Two Filipino artists to showcase powerful new works at Dubai art exhibition

Two Filipino creatives will take center stage in a contemporary art showcase opening this March at Hyatt Centric Jumeirah Dubai, highlighting themes of identity, resilience, and shared humanity.

Susan Villanueva-de Guzman and Marc Salamat are the featured artists of ONENESS, a collaborative exhibition organized and curated by Sellah Global Events and hosted at Hyatt Centric Jumeirah Dubai, with TeryMari Gallery as the presenting gallery. The show opens on March 4 at 7:30 p.m. at IKKA, the hotel’s art-integrated dining space in La Mer.

Villanueva-de Guzman, a contemporary artist and long-time design educator, spent three decades teaching Emirati students at the Higher Colleges of Technology in the UAE. Her practice reflects years of engagement with culture and education, often exploring how heritage and identity shape communities.

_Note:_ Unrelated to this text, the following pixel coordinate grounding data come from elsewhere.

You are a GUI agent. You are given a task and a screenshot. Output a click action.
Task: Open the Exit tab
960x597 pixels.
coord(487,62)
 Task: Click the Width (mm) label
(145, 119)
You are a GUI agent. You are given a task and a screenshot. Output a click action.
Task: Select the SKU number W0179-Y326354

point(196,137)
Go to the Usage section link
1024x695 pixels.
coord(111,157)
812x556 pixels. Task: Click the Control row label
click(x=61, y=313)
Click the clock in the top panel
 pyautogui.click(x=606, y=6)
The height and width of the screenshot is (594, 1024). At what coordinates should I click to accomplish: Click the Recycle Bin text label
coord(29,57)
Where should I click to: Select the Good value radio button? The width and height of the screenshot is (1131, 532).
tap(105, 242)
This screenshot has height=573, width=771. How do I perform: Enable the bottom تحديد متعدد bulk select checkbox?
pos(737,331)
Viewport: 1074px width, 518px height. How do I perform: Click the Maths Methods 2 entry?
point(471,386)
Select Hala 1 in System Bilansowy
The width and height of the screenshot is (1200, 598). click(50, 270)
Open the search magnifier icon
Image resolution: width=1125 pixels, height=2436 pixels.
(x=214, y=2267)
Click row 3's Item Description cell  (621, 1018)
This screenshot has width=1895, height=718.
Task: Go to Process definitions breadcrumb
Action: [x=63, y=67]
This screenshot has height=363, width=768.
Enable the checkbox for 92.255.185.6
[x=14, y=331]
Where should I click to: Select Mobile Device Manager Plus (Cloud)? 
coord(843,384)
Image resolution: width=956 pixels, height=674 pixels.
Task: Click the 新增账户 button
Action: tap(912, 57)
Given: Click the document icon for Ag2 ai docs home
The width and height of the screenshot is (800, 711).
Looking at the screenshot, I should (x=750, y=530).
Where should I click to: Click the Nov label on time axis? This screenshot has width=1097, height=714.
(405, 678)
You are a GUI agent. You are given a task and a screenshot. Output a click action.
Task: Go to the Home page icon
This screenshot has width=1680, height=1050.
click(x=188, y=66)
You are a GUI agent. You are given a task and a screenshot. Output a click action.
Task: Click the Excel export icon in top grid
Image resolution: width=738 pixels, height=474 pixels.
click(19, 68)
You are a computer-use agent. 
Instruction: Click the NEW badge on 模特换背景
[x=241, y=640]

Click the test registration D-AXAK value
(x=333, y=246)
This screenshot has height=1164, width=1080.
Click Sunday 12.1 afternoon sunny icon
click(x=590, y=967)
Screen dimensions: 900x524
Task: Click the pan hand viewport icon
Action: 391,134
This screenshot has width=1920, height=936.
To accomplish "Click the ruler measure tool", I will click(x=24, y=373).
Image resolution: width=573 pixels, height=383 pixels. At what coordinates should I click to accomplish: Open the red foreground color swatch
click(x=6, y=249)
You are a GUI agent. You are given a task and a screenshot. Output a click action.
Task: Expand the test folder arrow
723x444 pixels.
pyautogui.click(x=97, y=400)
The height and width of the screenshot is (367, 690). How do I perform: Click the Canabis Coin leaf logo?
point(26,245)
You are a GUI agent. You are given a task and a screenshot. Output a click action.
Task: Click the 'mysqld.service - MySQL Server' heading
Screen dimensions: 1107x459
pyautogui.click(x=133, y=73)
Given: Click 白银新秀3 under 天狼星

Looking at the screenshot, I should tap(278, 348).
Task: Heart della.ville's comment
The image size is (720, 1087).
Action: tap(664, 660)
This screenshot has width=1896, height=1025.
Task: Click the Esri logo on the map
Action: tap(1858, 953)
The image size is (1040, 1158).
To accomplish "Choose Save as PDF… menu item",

Her major piece, “7 Yet One,” pays tribute to the UAE’s federation, portraying seven distinct identities moving toward a common horizon. Structured pathways and layered cultural motifs act as visual metaphors for diversity aligned within one nation. In “Windows of Hope,” she reflects on the shared human experience during lockdown periods, using window-like grids to suggest separation and metallic accents to represent resilience and collective optimism.

Salamat, a resident artist of TeryMari Gallery and Filipino visionary known for symbolic and spiritually themed works, approaches the exhibition from an introspective lens. His paintings frequently draw from nature and universal harmony, inviting viewers into moments of contemplation.

In “Know Thyself,” Salamat emphasizes humility, gratitude, and inner awareness as starting points for transformation. His work “Infinite Love” depicts two figures united beyond physical boundaries, symbolizing harmony between spirit and matter and presenting love as a universal force that transcends divisions.

Curated and organized by Sellah Global Events, the exhibition positions the works of both artists as part of a larger dialogue on belonging in a multicultural city.